_Material supplied_

^^^^^^^^

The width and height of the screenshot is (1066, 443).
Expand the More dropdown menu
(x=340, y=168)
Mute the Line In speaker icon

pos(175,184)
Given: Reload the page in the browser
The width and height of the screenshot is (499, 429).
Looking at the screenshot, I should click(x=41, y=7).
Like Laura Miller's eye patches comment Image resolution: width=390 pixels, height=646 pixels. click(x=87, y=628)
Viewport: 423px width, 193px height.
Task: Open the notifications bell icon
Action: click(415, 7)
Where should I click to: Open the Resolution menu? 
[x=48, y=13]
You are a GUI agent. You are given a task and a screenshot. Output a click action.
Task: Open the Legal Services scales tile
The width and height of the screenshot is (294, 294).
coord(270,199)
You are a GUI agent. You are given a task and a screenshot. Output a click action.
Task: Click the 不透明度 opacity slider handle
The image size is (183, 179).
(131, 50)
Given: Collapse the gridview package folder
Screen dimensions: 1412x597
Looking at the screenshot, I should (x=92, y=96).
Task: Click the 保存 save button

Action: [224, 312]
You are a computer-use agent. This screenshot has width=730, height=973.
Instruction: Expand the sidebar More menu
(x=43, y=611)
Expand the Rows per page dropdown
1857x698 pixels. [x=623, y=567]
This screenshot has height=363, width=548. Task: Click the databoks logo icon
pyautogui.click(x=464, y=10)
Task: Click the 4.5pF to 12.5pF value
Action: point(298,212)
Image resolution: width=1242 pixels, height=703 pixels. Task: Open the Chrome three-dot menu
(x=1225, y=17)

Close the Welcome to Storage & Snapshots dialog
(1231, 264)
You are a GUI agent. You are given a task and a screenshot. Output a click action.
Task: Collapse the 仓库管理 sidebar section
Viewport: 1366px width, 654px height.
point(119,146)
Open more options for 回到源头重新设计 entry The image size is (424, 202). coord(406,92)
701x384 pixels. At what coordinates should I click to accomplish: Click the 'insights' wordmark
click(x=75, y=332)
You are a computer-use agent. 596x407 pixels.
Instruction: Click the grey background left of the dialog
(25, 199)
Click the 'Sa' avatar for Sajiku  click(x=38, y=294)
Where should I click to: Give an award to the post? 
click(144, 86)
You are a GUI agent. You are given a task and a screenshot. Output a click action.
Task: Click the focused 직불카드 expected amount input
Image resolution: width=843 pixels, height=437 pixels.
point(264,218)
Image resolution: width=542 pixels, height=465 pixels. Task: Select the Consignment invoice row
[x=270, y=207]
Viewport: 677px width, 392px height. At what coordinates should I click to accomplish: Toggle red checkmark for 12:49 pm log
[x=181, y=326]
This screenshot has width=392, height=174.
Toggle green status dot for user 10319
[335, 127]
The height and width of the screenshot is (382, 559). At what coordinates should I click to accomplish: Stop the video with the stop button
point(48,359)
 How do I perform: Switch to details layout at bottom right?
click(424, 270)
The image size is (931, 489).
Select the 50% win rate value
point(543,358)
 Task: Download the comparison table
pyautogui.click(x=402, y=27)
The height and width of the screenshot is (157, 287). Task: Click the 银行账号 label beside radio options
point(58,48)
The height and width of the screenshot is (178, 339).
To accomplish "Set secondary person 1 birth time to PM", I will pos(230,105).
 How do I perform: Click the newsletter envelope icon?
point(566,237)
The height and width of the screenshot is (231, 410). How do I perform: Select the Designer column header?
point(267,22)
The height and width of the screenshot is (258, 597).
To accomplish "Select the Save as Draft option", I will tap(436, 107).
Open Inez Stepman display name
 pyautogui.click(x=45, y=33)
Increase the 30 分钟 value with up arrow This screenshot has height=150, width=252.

^^^^^^^^

_Problem requirements_
Write out, exactly and with nothing else, the lines of the listing above from its first line through the line with "Given: Collapse the gridview package folder".

_Exercise result_
The width and height of the screenshot is (1066, 443).
Expand the More dropdown menu
(x=340, y=168)
Mute the Line In speaker icon

pos(175,184)
Given: Reload the page in the browser
The width and height of the screenshot is (499, 429).
Looking at the screenshot, I should click(x=41, y=7).
Like Laura Miller's eye patches comment Image resolution: width=390 pixels, height=646 pixels. click(x=87, y=628)
Viewport: 423px width, 193px height.
Task: Open the notifications bell icon
Action: click(415, 7)
Where should I click to: Open the Resolution menu? 
[x=48, y=13]
You are a GUI agent. You are given a task and a screenshot. Output a click action.
Task: Open the Legal Services scales tile
The width and height of the screenshot is (294, 294).
coord(270,199)
You are a GUI agent. You are given a task and a screenshot. Output a click action.
Task: Click the 不透明度 opacity slider handle
The image size is (183, 179).
(131, 50)
Given: Collapse the gridview package folder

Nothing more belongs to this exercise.